Rezension

Düsterer, angenehm geschriebener Pageturner, dem es an Tiefe & dreidimensionalen, sympathischen Figuren fehlt

Vicious - Das Böse in uns - V. E. Schwab

Vicious - Das Böse in uns
von V. E. Schwab

~ „Vicious“ ist ein düsterer Fantasy-Roman, über den ich im Vorhinein viel Gutes gehört hatte und an den ich daher hohe Erwartungen hatte, die leider nicht erfüllt wurden. Überzeugen konnte mich der schnörkellose, angenehme, flüssig lesbare, anschauliche und für Jugendliche (ab 16) und junge Erwachsene perfekte geeignete Schreibstil. Ich bin deshalb nur so durch die Seiten geflogen! V. E. Schwabs Idee für diesen Racheroman ist vielleicht nicht ganz neu, jedoch ergänzt die Autorin gekonnt bekannte Handlungsstrukturen mit interessanten eigenen Einfällen. Der Roman beginnt sehr stark – ich dachte sogar im ersten Drittel, dass ich ein neues Lieblingsbuch vor mir habe. Leider lässt er dann nach, weil die Autorin es versäumt, bei interessanten Themen wie Tod, Freundschaft, Schuld, Familie, Außenseitertum und der Frage, was gut und was böse ist, in die Tiefe zu gehen. Ein größerer Logikfehler ist mir auch aufgefallen. Kurz: Das Potential der Geschichte konnte leider nicht vollständig genutzt werden. Bei der Figurenzeichnung weist das Buch meiner Meinung nach leider die größten Schwächen auf. Die ProtagonistInnen und Nebencharaktere wirkten auf mich flach, aufgrund ihrer Gewissenlosigkeit und ihres Egoismus unsympathisch und wie leere Hüllen. Sie hatten nichts an sich, was mich dazu gebracht hätte, mit ihnen mitzufühlen oder mitzufiebern. Ihr Schicksal blieb mir bis auf wenige Ausnahmen (Sydney und Mitch) egal.
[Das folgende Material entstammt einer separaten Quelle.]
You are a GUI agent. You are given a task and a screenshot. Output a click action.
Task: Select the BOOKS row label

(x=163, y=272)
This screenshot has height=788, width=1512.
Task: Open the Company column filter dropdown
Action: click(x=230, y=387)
Sie schienen nur durch ihre Bösartigkeit definiert zu werden - hier fehlten mir Tiefe, eine gewisse Liebenswürdigkeit oder zumindest etwas Besonderes, das gewisse Etwas. Das Buch beginnt und endet spannend – leider gibt es im Mittelteil einen Durchhänger, bei der die Geschichte an Tempo verliert. Dennoch fand ich „Vicious“ unterhaltsam und wollte immer wissen, wie es weitergeht. Ich hatte mir das Buch zwar viel brutaler vorgestellt, als es schlussendlich war, dennoch sollte das Buch aufgrund der gewissenlosen ProtagonistInnen frühestens von älteren Jugendlichen (vielleicht 16 aufwärts) gelesen werden. Ich persönlich würde allerdings keine Empfehlung für Teenager aussprechen. Insgesamt ist „Vicious“ für mich ein Buch, das okay ist und das man lesen kann, das man aber nicht gelesen haben muss. ~

Bechdel-Test (zwei Frauen mit Namen sprechen miteinander über etwas anderes als einen Mann): nicht bestanden!
Frauenfeindliche / gegenderte Beleidigungen: keine! ♥

Inhalt

Als junge Medizinstudenten haben sich Eli und Victor mit extraOrdinären Menschen – Menschen, die nach einer Nahtoderfahrung Superkräfte entwickelt haben – beschäftigt und einige im wahrsten Sinne des Wortes lebensgefährliche Experimente durchgeführt. Immer besessener forschten sie an dem Thema, bis sie versuchten, selbst zu solchen extraOrdinären Personen zu werden. Seitdem ist viel passiert. Nach zehn Jahren gelingt Victor endlich der Ausbruch aus dem Gefängnis, in dem wegen Eli gelandet ist – und er hat nur ein Ziel: Rache…

Übersicht

Einzelband oder Reihe: Band #1 (Auftakt) der „Villains“-Reihe
Verlag: FISCHER Tor
Seitenzahl: 400
Erzählweise: Figuraler Erzähler, Präteritum
Perspektive: weibliche und männliche Perspektive (mehrere)
Kapitellänge: kurz
Tiere im Buch: + Im Buch wird ein Hund angefahren und zweimal getötet (einmal aus Versehen und einmal aus Gnade), beide Male wird er jedoch wiederbelebt. Er wird von einem Mädchen liebevoll umsorgt. Zusätzlich wird ein Hamster wiederbelebt.

Warum dieses Buch?

Da ich düstere Geschichten liebe, machten mich Cover, Titel und Klappentext sofort neugierig. Außerdem hatte ich schon viel Gutes in Buchcommunitys über das Buch gehört.

Meine Meinung

Einstieg (5 Lilien ♥)

Der Einstieg ist mir sofort und problemlos gelungen. Schon nach dem ersten Kapitel, in dem ein kleines Mädchen und ein Mann eine Leiche auf einem Friedhof ausgraben, ist die Neugier geweckt und man will wissen, wie es weitergeht.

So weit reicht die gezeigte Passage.